You could be watching a movie on television, and he would pick a character and start spinning narratives out of the air. He could be an old drunk, or Tony Montana, Al Pacino's over-the-top gangster from "Scarface."
"With Tupac, you never quite knew what you were going to get," says Cole. "Tupac had his 'off' switch, but it was a while before he got to that, maybe when he laid down."
And he was sensitive. When Cole and his brother moved out of the place in Reservoir Hill, there wasn't enough room in the new place for Shakur. Their friendship was never the same after that, though they did spend time together later in Los Angeles.
Shakur left Baltimore in the spring of 1988, his junior year. Hicken, the theater instructor, never had the chance to put him in a show. Pilcher says Shakur was "heartbroken" about leaving.
From thespian to thug
"He wanted nothing more than to stay at the School for the Arts," says Pilcher. "There was respect, and acting wasn't looked upon as a sissy thing to do."
Shakur moved to Northern California, found his way into the West Coast rap scene and got his break with Digital Underground. By the time he was 22, he had starred in two films and his two albums had each sold a half-million copies. Tupac was now 2Pac, a walking symbol of the thug life.
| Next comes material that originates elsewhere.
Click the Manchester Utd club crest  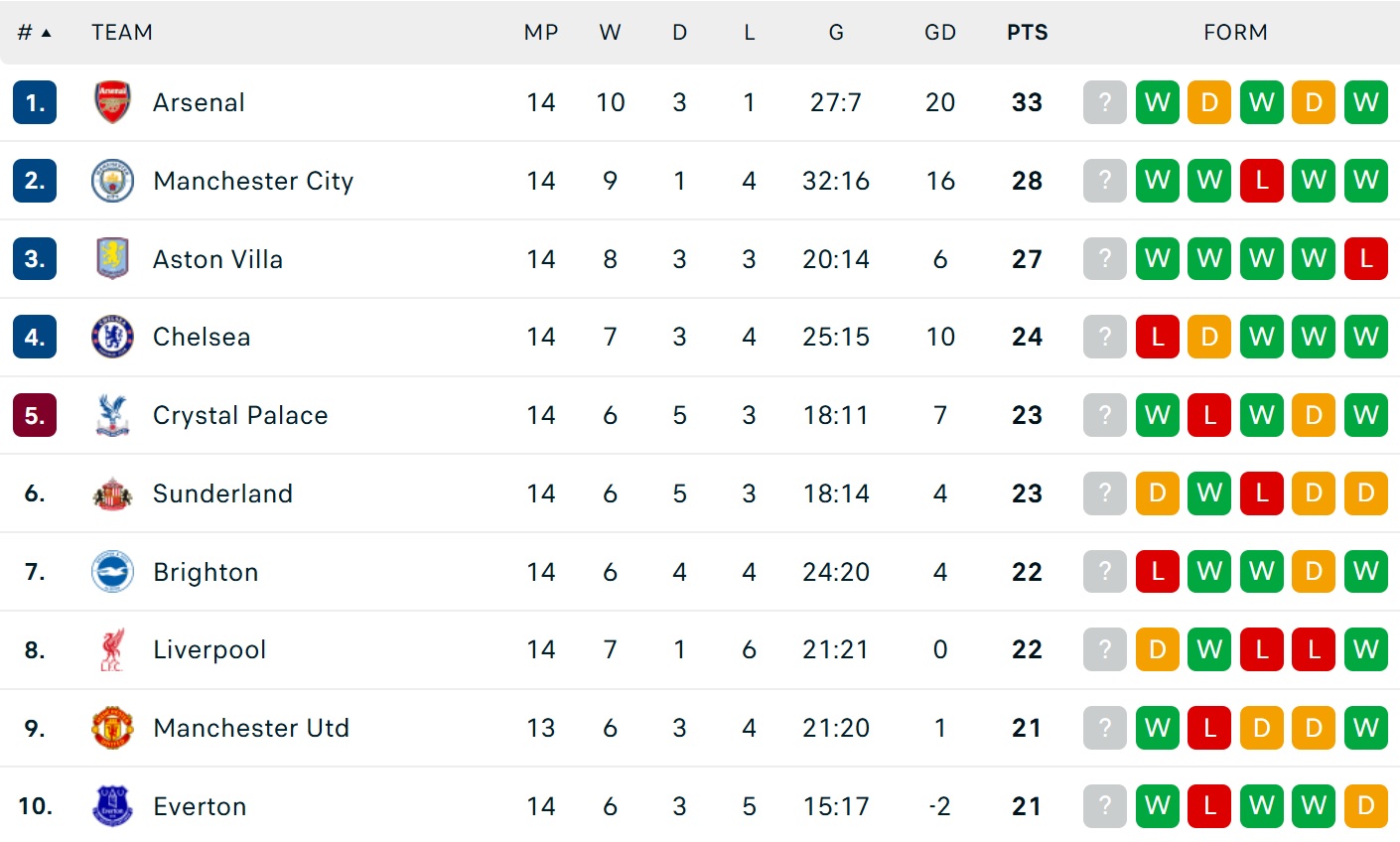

Shakur made several return visits to Baltimore, usually as part of record promotions. He arrived in limousines, but still presented himself as the Shakur of old.
"We knew him before he adopted the gangster persona," says Hicken. "It wouldn't make any sense for him to talk to us that way."
Cole visited him in Los Angeles during the filming of "Poetic Justice," released in 1992. But Shakur cut him off when his Oakland friends arrived at the hotel where they were staying.
"I'm rather white, and I didn't fit the image of what his thug life friends wanted, and I don't think he knew how to deal with it," says Cole.
Compassion still lived beneath the public face of the raunchy, angry gangsta. On Oct. 14, 1993, he made a last-minute flight from New York to Aberdeen to visit Joshua Torres, an 11-year-old fan dying of complications from muscular dystrophy.
The meeting was private: no television cameras; no live broadcast by the radio station that had helped set up the meeting. Shakur spent 30 to 40 minutes with Joshua. He held Joshua's hand, talked to him, cried with him. Then, he was gone, and within two hours, Joshua was dead.
"When I told him Josh passed away, he was like, 'Aw, man.' He was pretty emotional," says Sgt. Abdul-Hakim Torres, Joshua's father. "I was really shocked that he stopped what he was doing, got in the jet and came down here to visit my son. Just like that, Bang! It happened."
But increasingly, Shakur's humanity was crowded out by the violence he seemed to embrace. On Oct. 31, 1993, he was charged with shooting two off-duty police officers in Atlanta. Though the charges were later dropped, Shakur was arrested again two weeks later for sexually assaulting a 20-year-old woman in a New York hotel room. The following year, Shakur was shot five times in an apparent robbery in New York. He wound up recovering from his wounds at Riker's Island, where he served eight months for the sexual assault.
In Baltimore, his friends greeted the news of Shakur's death on Sept. 13 in Las Vegas with sad resignation. They know the entertainment industry, how it can bend you, trap you in your own creation. They are wary of selling themselves.
"It's my opinion that he sought out fame and fortune and there was a price to pay, and I'm not sure there are a lot of us who wouldn't do the same thing if offered," says Bloom, reflecting on the dizzying arc of his friend's career. "I am now just getting started with my career, and Tupac has risen, fallen and died."
Up in New York this past weekend, Bloom saw a fresh graffito on the side of an abandoned theater as he walked along Houston Street. There was Tupac Shakur, crudely drawn, a spray-painted inscription reading: "Live by the gun. Die by the gun."